Oysa dediğimiz, Türkiye'nin otomotivde daha fazla katma değer üretecek döneme geçmesidir.
Aslında bu, OSD'nin raporunda alt alta yazdığı "yüksek fatura" rakamı değil. Bu bir ruhtur ve yandaki haberde yansıtılan yarım asır önce bunu başaranların olağanüstü enerjisidir. Sadece sermayedar ile bu iş olmaz. Girişimci "yeter şart" ise (ki bulunabilir) "gerek şart" yerli markaya inanmış bir ruhtur.
Bunu şundan söylüyorum; siz teknoloji olarak hazır olabilirsiniz.

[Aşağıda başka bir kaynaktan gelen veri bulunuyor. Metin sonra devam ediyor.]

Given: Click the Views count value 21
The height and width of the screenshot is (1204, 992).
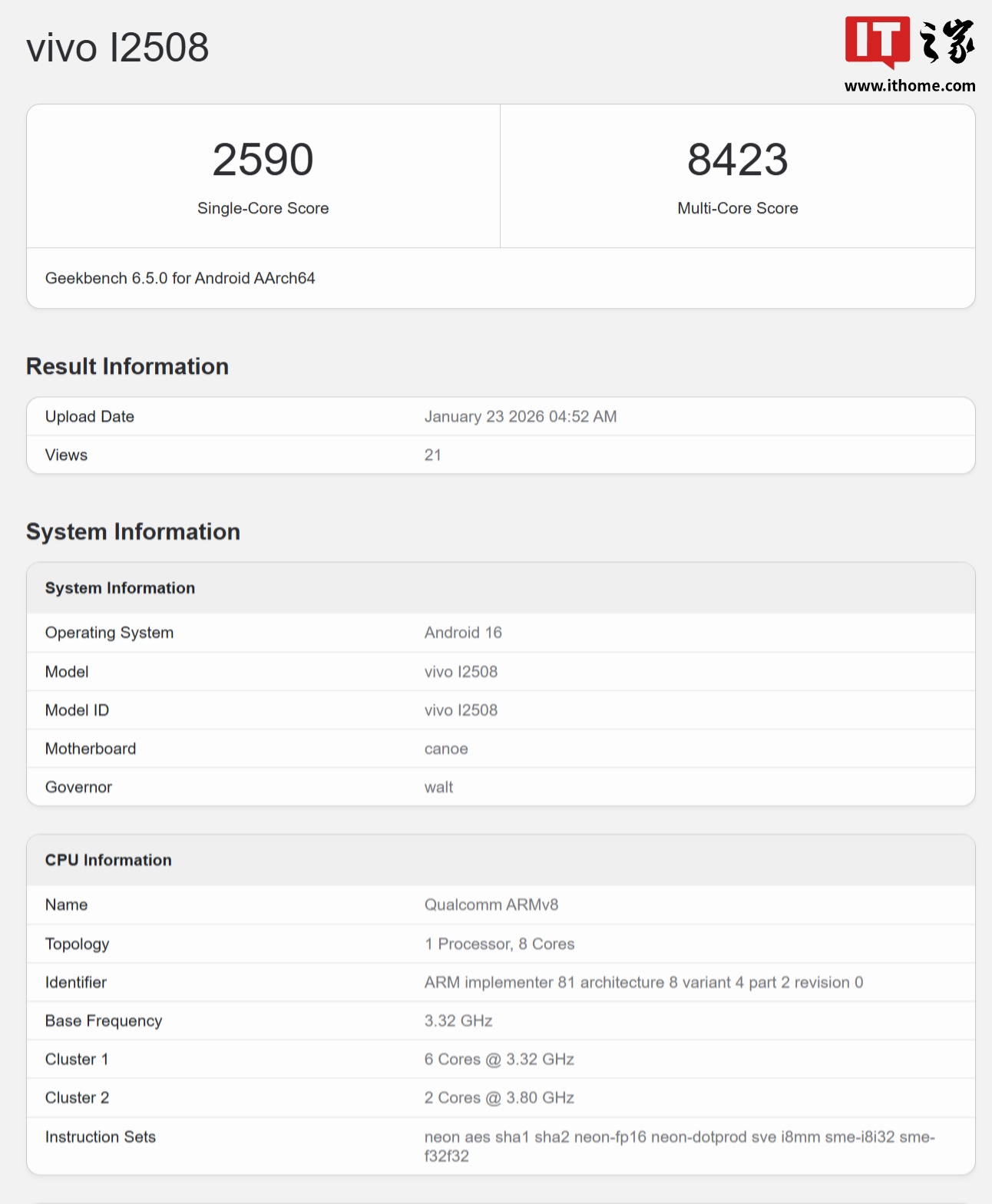Looking at the screenshot, I should 433,455.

Fakat katma değerin "ana ağırlığını" oluşturacak teknolojiyi eğer siz üretmiyorsanız, anahtar teslim fiyatından size düşen pay, yetersiz kalır.

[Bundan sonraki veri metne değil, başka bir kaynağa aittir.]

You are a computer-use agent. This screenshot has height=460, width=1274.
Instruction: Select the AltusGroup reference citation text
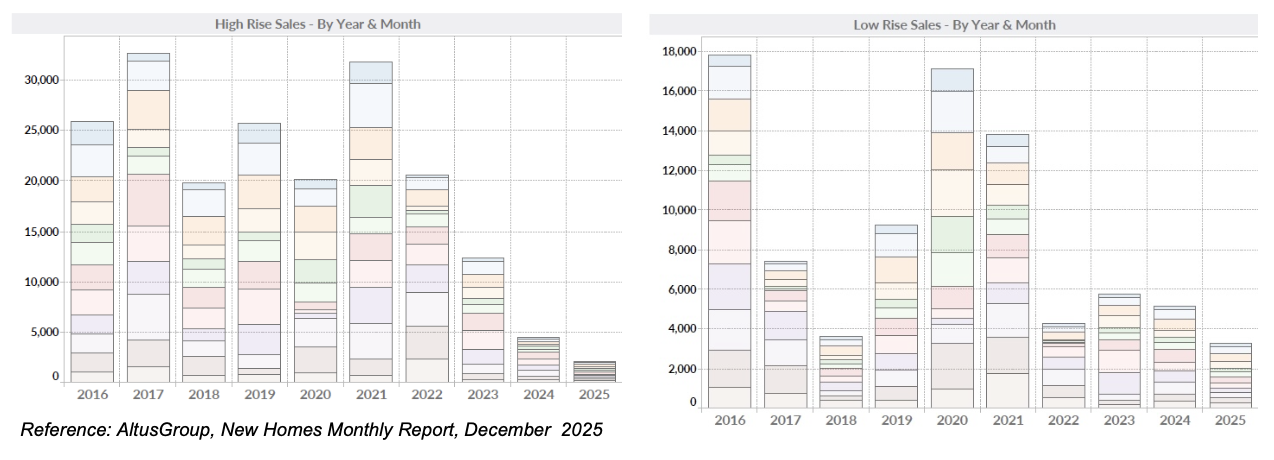click(x=312, y=430)
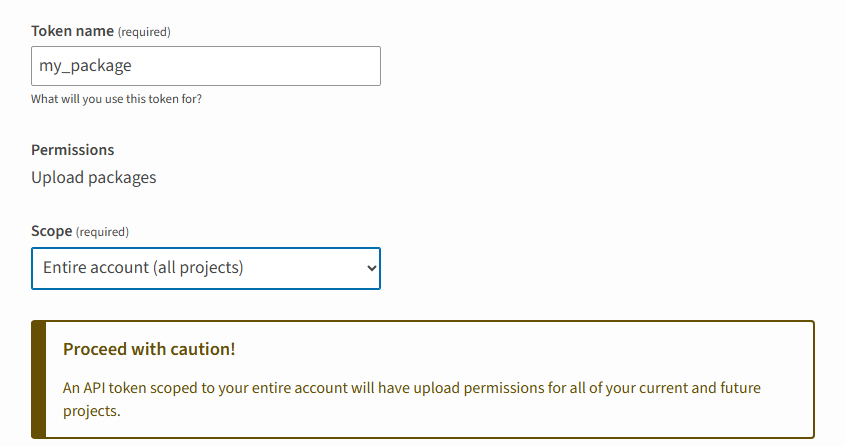This screenshot has width=845, height=446.
Task: Place cursor on "my_package" text in field
Action: tap(85, 66)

Marka sizin olsun olmasın, bir otomobil fabrikasının 4 temel parçası olan kaporta, kalıp, motor ve yürüyen aksam içinde, sizin geliştirmek zorunda olduğunuz en önemli parça motordur.
Bizim ODTÜ, Yıldız, İTÜ, önemsiz alanlarda dünya klasmanıyla övünedursun, kendi motorunu üretecek öğrencileri yetiştirme zihniyetinden çok uzak.
TÜBİTAK ise bilimi öylesine destekliyor ki, şimdiye dek bir icat çıkarmamış olması, tamamen tesadüften (!) ibaret...
TÜBA'nın tek derdi, kaç adet ATM bilimcisini kendisinin yönettiği...
Prototip üreten KOBİ'leri desteklemek yerine, köstekleyen bürokrat...
Yerli marka çevreci oto üretimine yer arayan girişimciye, fabrika arazisi "meradır" ve "burada sana oto yaptırtmam" diyen bakanlıklar...
Başbakan'ın aradığı babayiğit, bu ruh olmadan bulunabilir mi!